Assignment: Write out the listing exactly, from its first line through the line holding "Task: Open the my-nginx-nginx-ingress-controller", but include none of the pictures.

Records to use:
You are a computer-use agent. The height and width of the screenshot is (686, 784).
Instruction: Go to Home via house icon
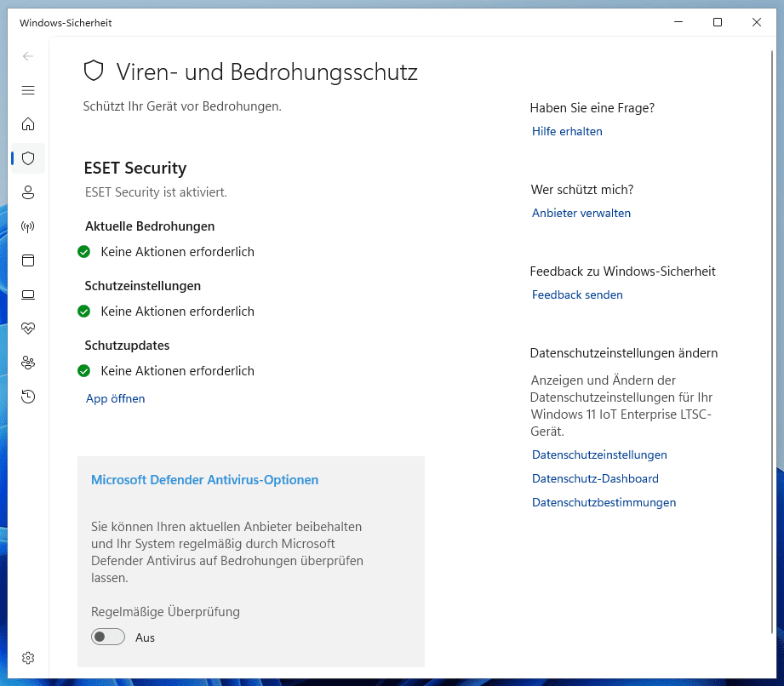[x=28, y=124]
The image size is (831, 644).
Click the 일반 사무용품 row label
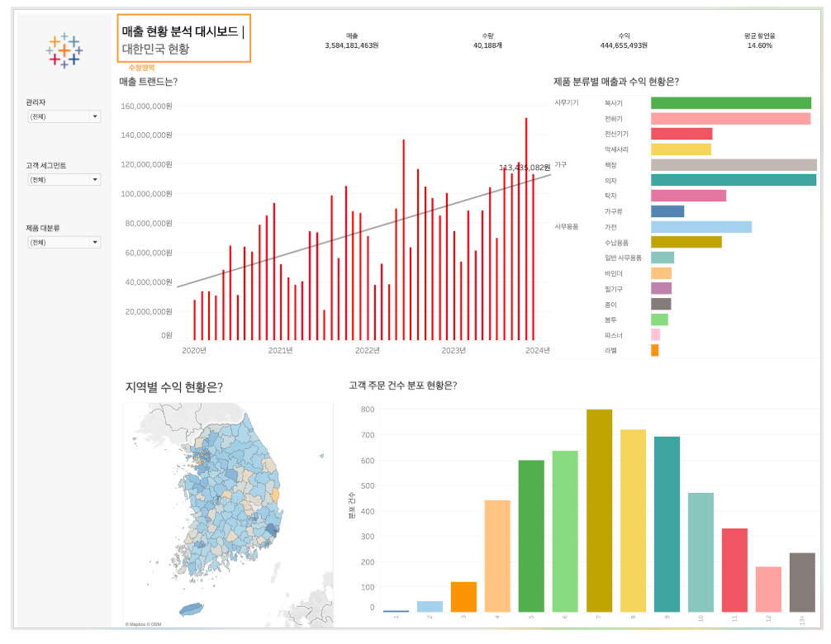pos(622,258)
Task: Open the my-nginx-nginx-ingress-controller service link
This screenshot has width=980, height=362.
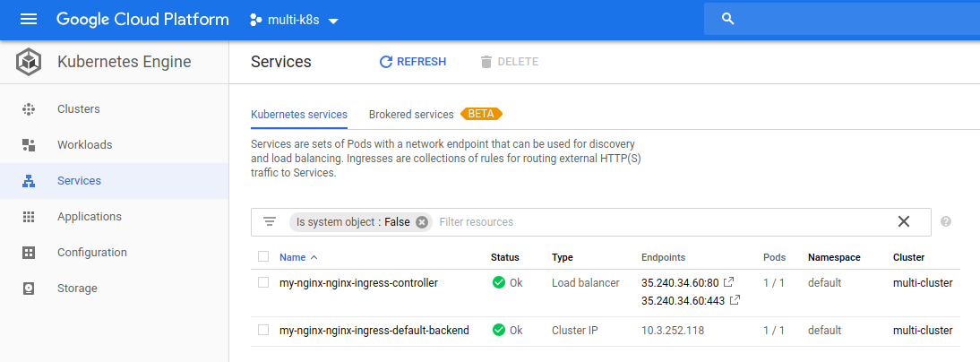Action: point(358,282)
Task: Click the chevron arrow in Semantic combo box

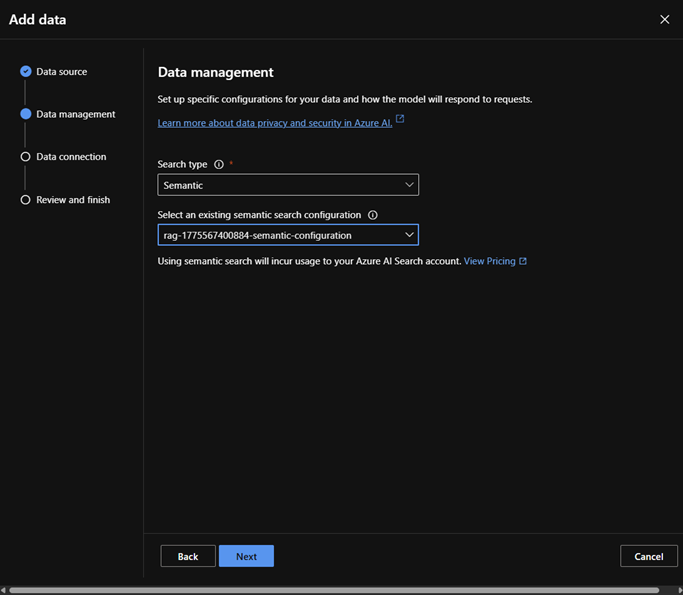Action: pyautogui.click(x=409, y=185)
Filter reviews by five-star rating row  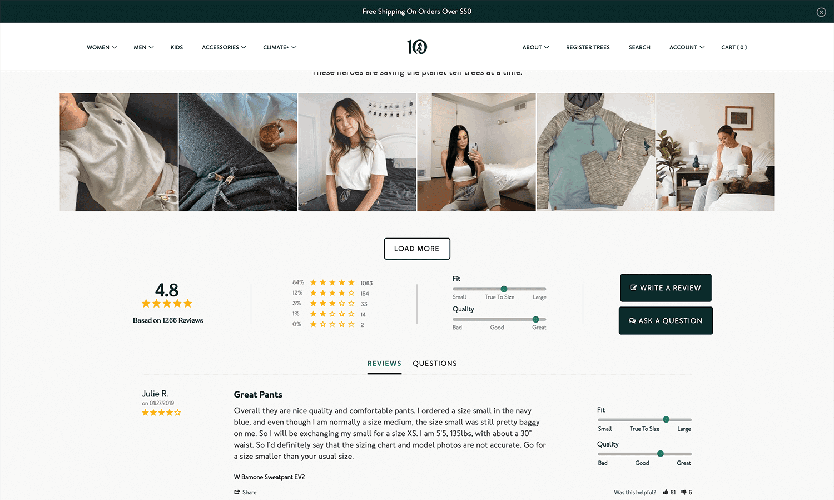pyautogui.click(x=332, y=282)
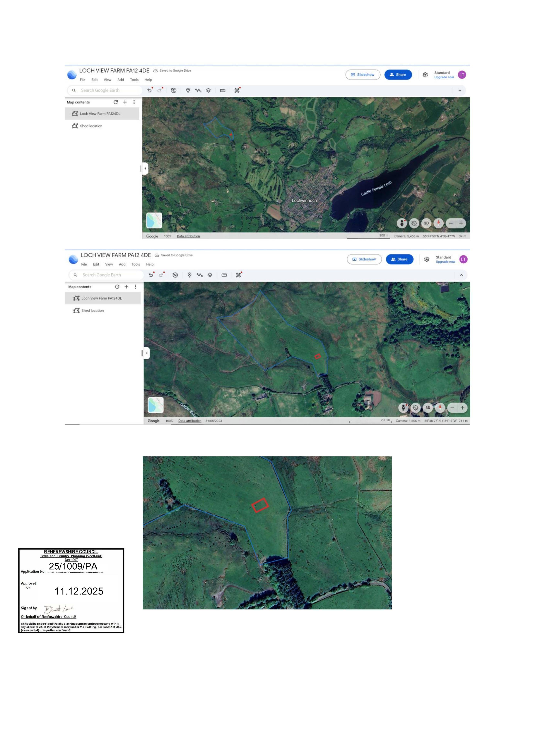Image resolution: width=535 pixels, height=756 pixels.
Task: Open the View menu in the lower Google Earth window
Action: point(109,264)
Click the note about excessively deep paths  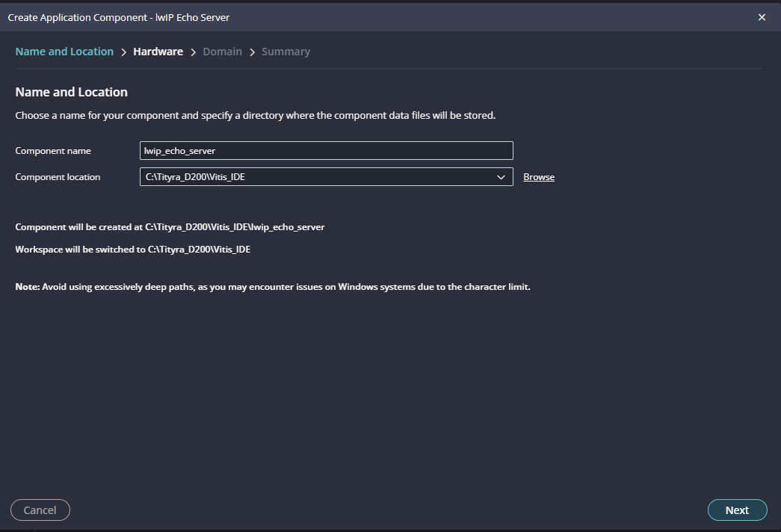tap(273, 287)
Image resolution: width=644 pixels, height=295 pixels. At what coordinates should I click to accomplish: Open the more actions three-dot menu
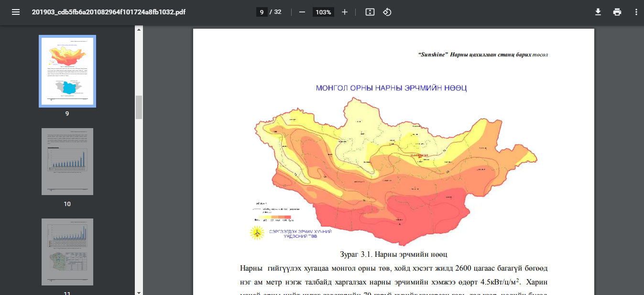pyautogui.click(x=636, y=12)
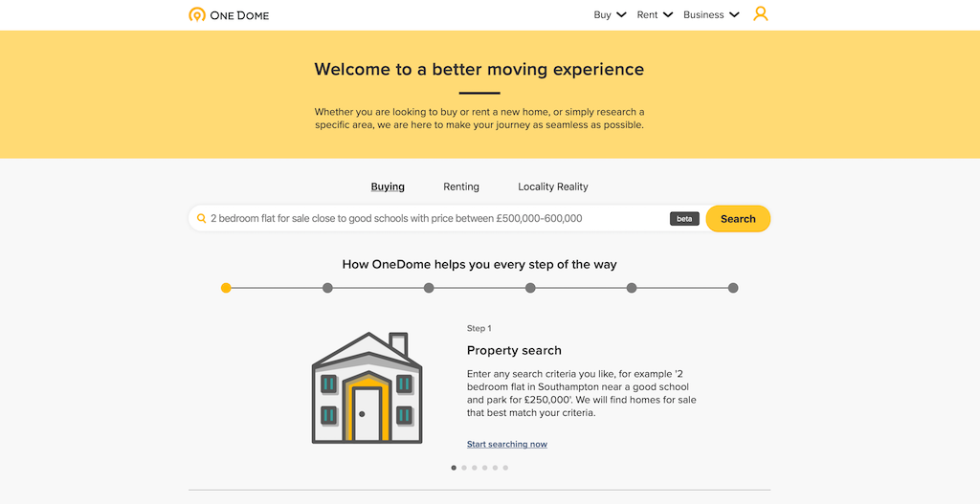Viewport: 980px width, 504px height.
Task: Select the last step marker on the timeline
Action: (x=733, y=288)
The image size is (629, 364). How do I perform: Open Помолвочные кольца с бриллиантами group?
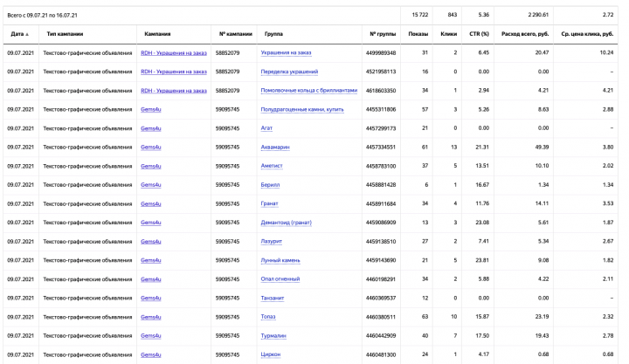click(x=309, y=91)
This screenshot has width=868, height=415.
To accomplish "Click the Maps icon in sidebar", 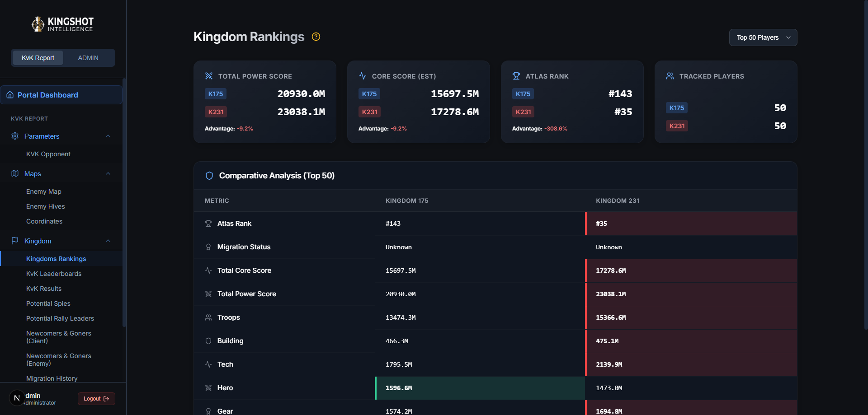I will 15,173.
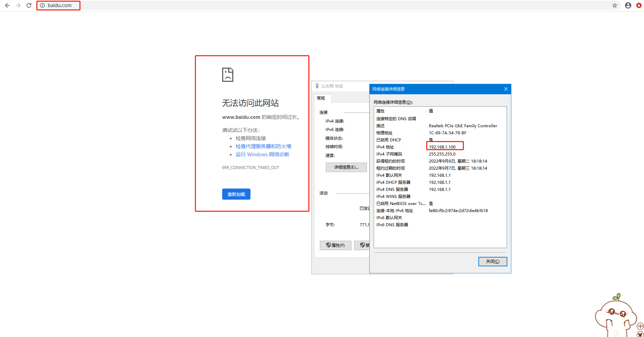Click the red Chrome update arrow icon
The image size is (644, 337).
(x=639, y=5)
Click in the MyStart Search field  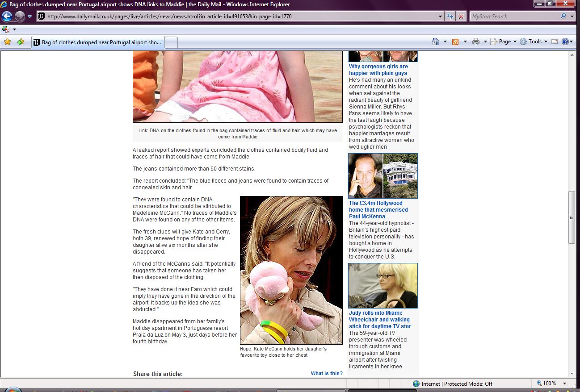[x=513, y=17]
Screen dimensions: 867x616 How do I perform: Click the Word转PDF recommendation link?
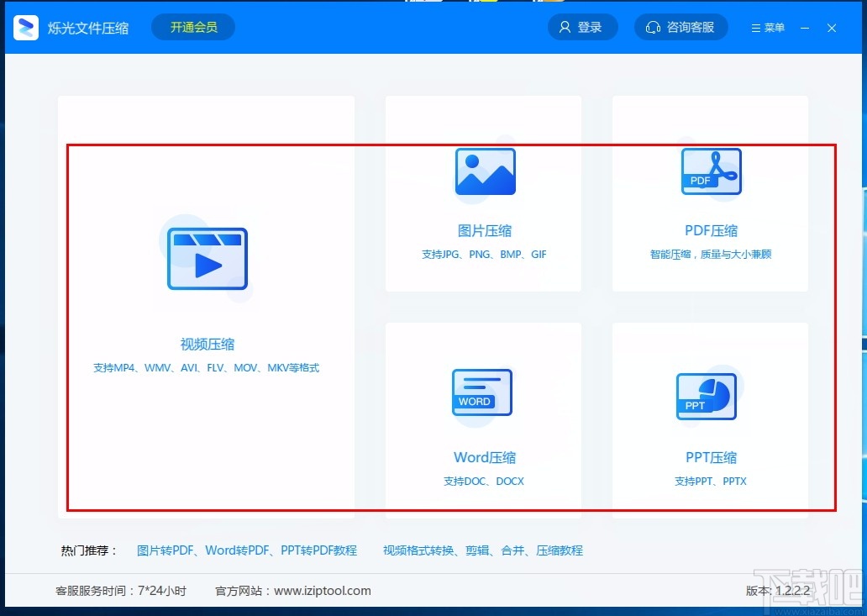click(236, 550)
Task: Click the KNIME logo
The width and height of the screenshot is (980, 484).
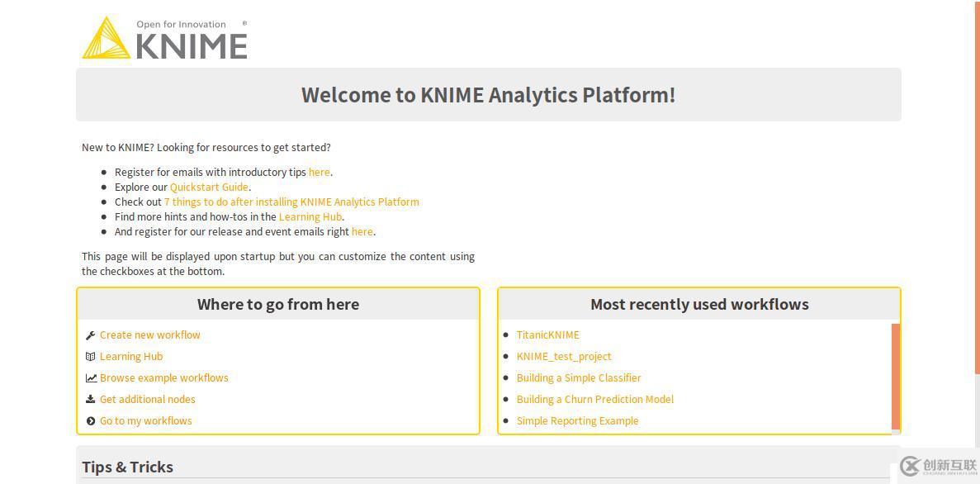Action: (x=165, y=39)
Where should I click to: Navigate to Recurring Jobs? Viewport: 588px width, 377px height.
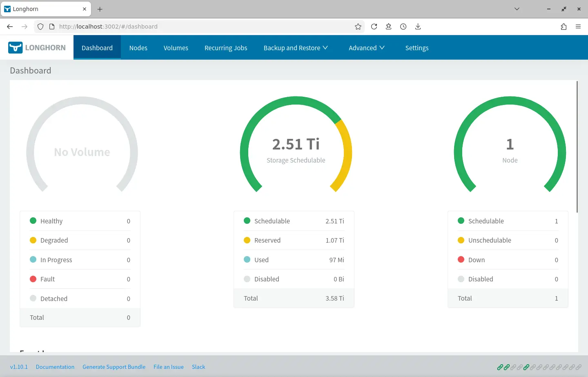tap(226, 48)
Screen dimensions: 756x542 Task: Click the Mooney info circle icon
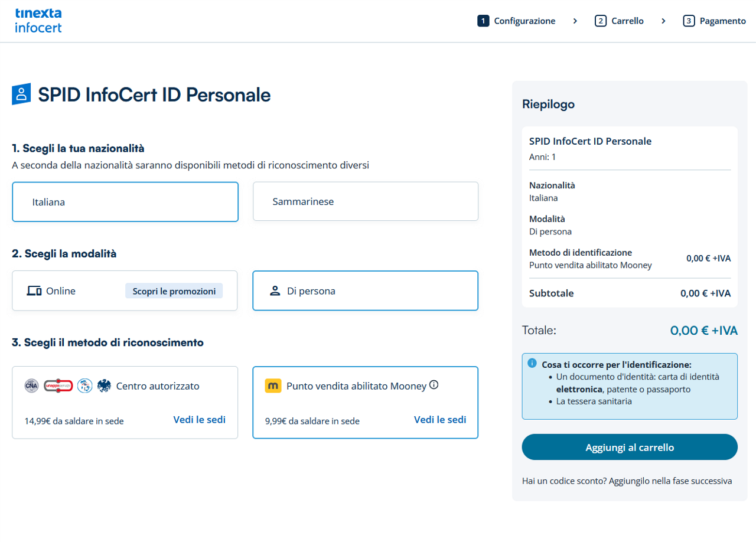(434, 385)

Task solution:
You are a computer-use agent. The height and width of the screenshot is (686, 784).
Instruction: Go to Home via house icon
[x=28, y=124]
The image size is (831, 644).
Click the 일반 사무용품 row label
pos(622,258)
Task: Open the my-nginx-nginx-ingress-controller service link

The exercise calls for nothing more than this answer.